Given information Start Marker

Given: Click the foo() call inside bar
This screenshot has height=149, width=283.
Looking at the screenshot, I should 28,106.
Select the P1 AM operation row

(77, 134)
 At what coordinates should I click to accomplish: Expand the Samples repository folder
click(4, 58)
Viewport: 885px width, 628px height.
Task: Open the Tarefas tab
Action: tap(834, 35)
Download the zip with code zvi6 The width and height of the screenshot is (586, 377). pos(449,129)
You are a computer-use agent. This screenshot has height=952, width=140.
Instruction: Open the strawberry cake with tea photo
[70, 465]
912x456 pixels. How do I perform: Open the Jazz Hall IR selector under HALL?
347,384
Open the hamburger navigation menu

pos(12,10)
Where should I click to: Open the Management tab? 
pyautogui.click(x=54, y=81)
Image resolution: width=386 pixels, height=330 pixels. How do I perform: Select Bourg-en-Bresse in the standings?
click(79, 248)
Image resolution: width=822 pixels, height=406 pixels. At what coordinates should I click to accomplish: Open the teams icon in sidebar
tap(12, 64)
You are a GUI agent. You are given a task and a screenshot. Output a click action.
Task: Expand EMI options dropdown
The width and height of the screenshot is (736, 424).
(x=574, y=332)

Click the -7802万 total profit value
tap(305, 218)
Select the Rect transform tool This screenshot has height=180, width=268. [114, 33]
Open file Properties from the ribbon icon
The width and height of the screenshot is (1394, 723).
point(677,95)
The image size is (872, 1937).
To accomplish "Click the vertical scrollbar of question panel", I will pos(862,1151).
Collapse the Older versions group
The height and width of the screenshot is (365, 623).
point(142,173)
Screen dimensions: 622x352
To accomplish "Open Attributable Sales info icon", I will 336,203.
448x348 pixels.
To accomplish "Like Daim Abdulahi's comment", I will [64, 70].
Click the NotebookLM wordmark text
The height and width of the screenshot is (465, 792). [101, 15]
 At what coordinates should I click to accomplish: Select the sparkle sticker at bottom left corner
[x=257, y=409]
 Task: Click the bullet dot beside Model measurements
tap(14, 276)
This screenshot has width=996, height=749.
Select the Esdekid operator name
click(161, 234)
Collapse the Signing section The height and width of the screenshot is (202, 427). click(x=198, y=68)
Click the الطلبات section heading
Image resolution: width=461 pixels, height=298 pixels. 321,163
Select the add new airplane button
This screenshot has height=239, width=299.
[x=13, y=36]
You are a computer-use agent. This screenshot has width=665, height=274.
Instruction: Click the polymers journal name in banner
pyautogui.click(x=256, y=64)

Given information End Marker

Task statement
Find every line in the entries that includes the word "agent", then state how many there are and nothing else.

Written response
3